I know what you mean about the curls, I HATED to cut off dd's curls, but it was time to let them go.

Before hair cut: Lovely curls!

I gave dd a haircut at 24 months. Her hair was always in her face, even though she had bangs, and no matter how much I combed it, it was in her face (as you can see from the pictures).
Messy hair - even with combing
In her face, even with bangs

We gave her a short bob, and it looks really cute, and is MUCH easier to care for.
New cut side view:
New cut from the back
Doesn't even interfere with licking the bowl!

You could give her a nice little bob (with bangs to keep it out of her eyes, or not), with it maybe a little shorter in back than in the front (to take care of the unevenness of the hair). That would be very stylish!


----------



## 4Marmalade (May 4, 2004)

My dd has very straight hair. We are trying to grow it out and right now the bang area reaches her lip so we're getting there. It does grow forward from about mid-head though. She does tolerate pigtails or ponytails pretty well so I resort to those when we're going out. If we're at home she prefers to look at the world through the hair. At least you don't have MIL telling you that you are impairing her vision by refusing to cut her bangs


----------



## EmmaJane (May 26, 2005)

We're in largely the same boat with 18-month-old Miss T. I didn't realize until last week how half the hair on her head wants to go into her face... even when I was combing it wet, it fought back.

We've been doing ponytail holders and/or barrettes for months now, and she tolerates them pretty well. (In fact, if she finds a hair thingie on the floor, she insists on it being put into her hair immediately... there have been some wild constellations of ponytails!) The best have been some little metal clips with soft plastic around the "spring" part; if I put in two of those when her hair is wet, they can stay for hours.

But we will have to cut it eventually, and I don't see how to give her bangs without cutting over half of her hair into the bangs.


----------



## becoming (Apr 11, 2003)

Quote:


Originally Posted by *LynnS6* 
We gave her a short bob, and it looks really cute, and is MUCH easier to care for.
New cut side view:
New cut from the back
Doesn't even interfere with licking the bowl!
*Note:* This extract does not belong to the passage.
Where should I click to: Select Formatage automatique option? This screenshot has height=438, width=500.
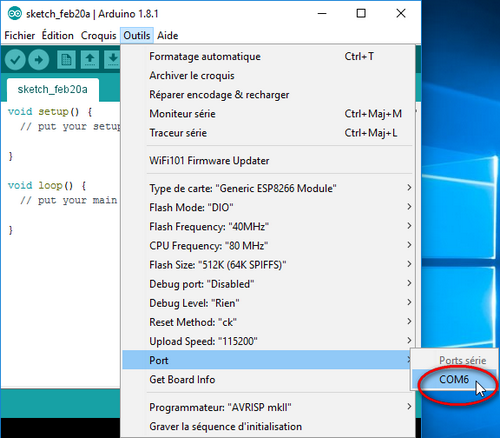(x=268, y=57)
Ohmygosh, that is SO CUTE! I am *so* making a haircut appointment for my DD. Thanks for the inspiration!


----------



## rzberrymom (Feb 10, 2005)

Sarah, are you describing my DD? I could have written that post!! Just so you know that at least one of E's little friends is shaggy, has the Donald comb-over coming from the back of her head, and won't leave a pony tail in.

A friend suggested waiting until this summer, shaving it off and starting over. I've been considering it.


----------



## sarahmck (Feb 11, 2005)

LynnS6, that really is a darling cut. Is she much older in the pictures with the cut? It's like she goes from being a baby in the messy hair pictures to a big girl in the cut pictures. Maybe I'm just afraid of Eloïse getting big. It looks like your DD's hair goes back and to the sides, rather than all going forward like my DD's does. I want to avoid cutting huge amounts of her hair just because it all grows forward. She will totally look like a boy if I do that. We were in the UAE and Oman for the last month and people kept referring to DD like she was boy. I wonder if it was the hair of if it was just that she often wore trousers.
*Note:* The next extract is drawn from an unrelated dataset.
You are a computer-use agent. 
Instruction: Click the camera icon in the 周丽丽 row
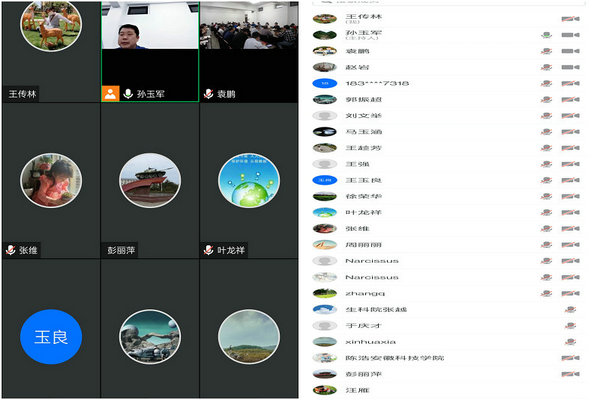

As for ponytail holders and barrettes, etc., I will keep trying, but I have yet to find anything that she will leave in. If I put something in, she pulls it out immediately and hands it to me, and then points to her head to get me to put it back in. I put it back in and she pulls it back out. Lather, rinse, repeat.


----------



## rpar003 (May 19, 2006)

Quote:


Originally Posted by *sarahmck* 
As for ponytail holders and barrettes, etc., I will keep trying, but I have yet to find anything that she will leave in. If I put something in, she pulls it out immediately and hands it to me, and then points to her head to get me to put it back in. I put it back in and she pulls it back out. Lather, rinse, repeat.

We have exactly that problem, although lately it's getting better. DD has just hair like you describe - it mainly grows from the back of her head forwards, it's very straight and very fine. We've been putting little clips in her hair to hold it out of her face, and most of the time she'll pull them right out and ask for them to be put back in again. But about 10% of the time she'll get distracted and completely forget they are there (until she delightedly catches sight of herself in the mirror!).


----------



## lyttlewon (Mar 7, 2006)

I just cut Marah Jade's hair short and it helped so much.

Before: http://img.photobucket.com/albums/v7...ictures015.jpg

After: http://img.photobucket.com/albums/v7...ictures023.jpg

We are dealing with a cowlick and naturally wavy hair. It is so much nicer now.


----------



## wombatclay (Sep 4, 2005)

Hmmm...I don't have any pictures! But dd's hair sounds similar to your little one's...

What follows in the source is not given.